• Your goal: Arrange the items starting at the line containing "Click the electrocarboxylation" and ending at the line containing "I will coord(131,254)." into a Markdown table with the columns Number and Record line, skipping any blank lines.

--- Start of Information supplied ---

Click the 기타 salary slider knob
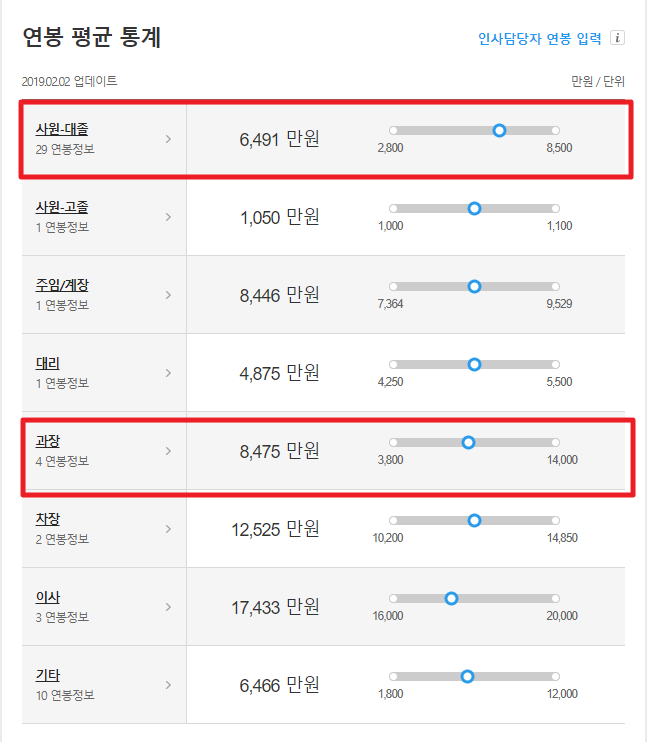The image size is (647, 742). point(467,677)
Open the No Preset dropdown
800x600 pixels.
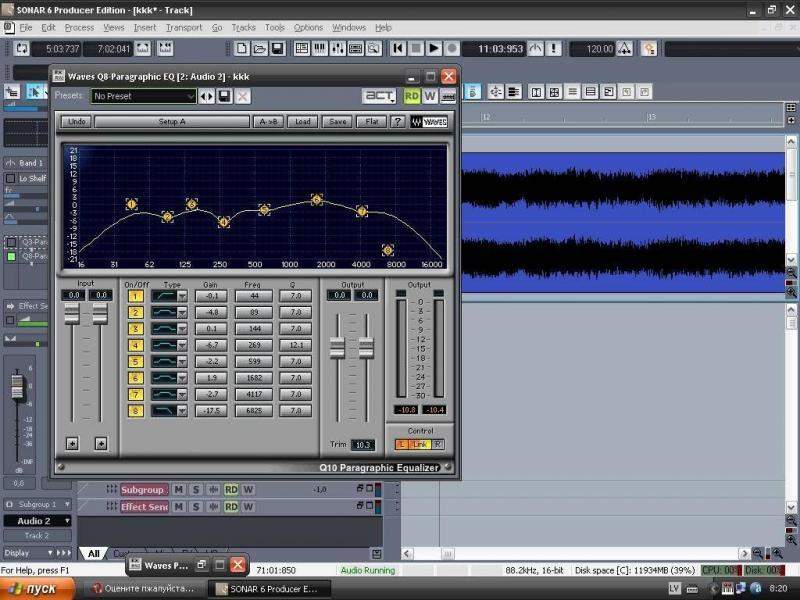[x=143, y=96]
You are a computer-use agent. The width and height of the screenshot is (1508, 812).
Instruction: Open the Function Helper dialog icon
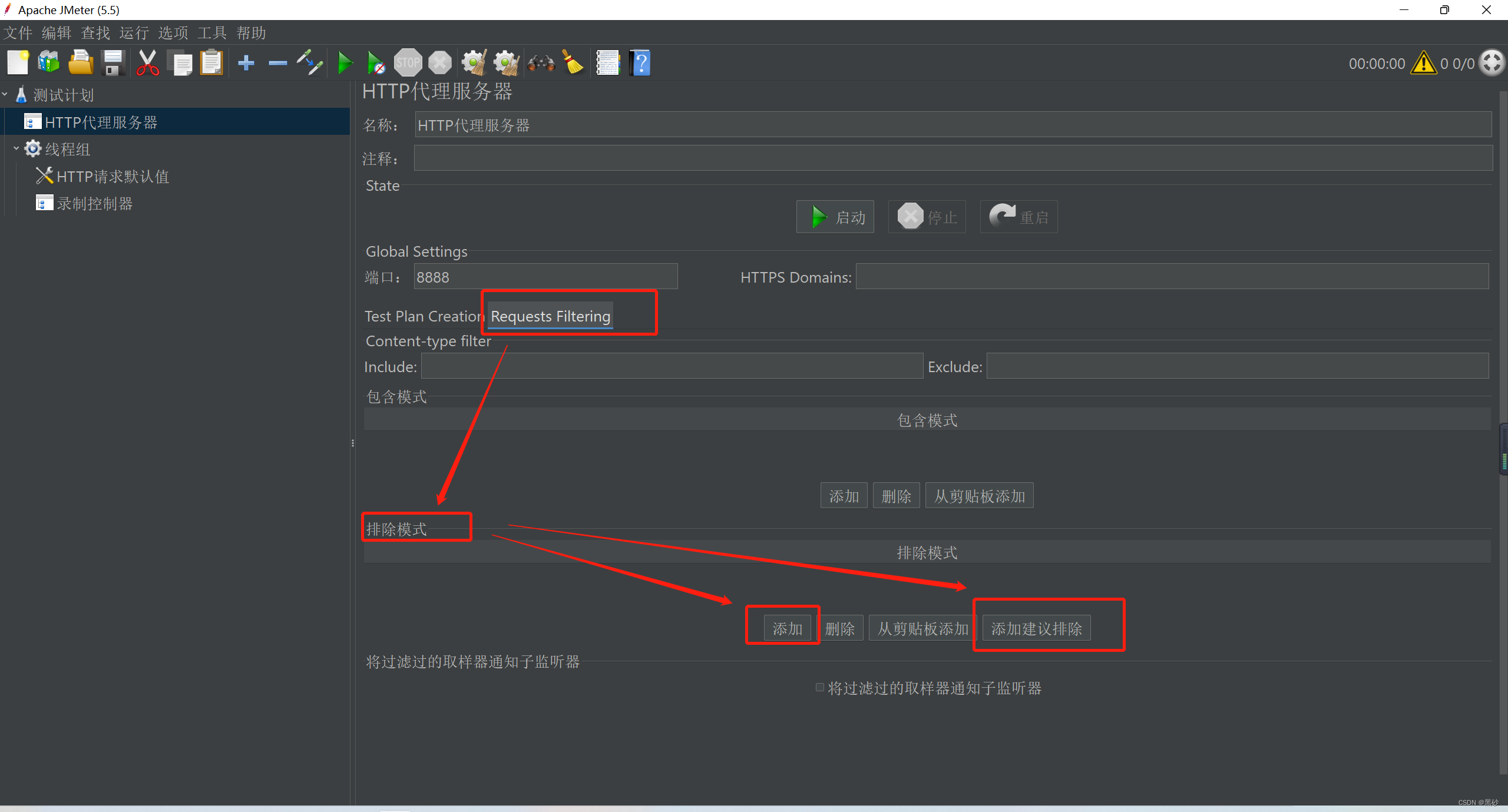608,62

--- End of Information supplied ---
--- Start of Information supplied ---

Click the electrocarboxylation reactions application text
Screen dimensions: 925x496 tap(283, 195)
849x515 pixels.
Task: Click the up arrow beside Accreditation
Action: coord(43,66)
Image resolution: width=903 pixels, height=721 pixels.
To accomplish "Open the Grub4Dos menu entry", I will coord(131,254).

--- End of Information supplied ---

• Task result:
| Number | Record line |
|---|---|
| 1 | Click the electrocarboxylation reactions application text |
| 2 | Screen dimensions: 925x496 tap(283, 195) |
| 3 | 849x515 pixels. |
| 4 | Task: Click the up arrow beside Accreditation |
| 5 | Action: coord(43,66) |
| 6 | Image resolution: width=903 pixels, height=721 pixels. |
| 7 | To accomplish "Open the Grub4Dos menu entry", I will coord(131,254). |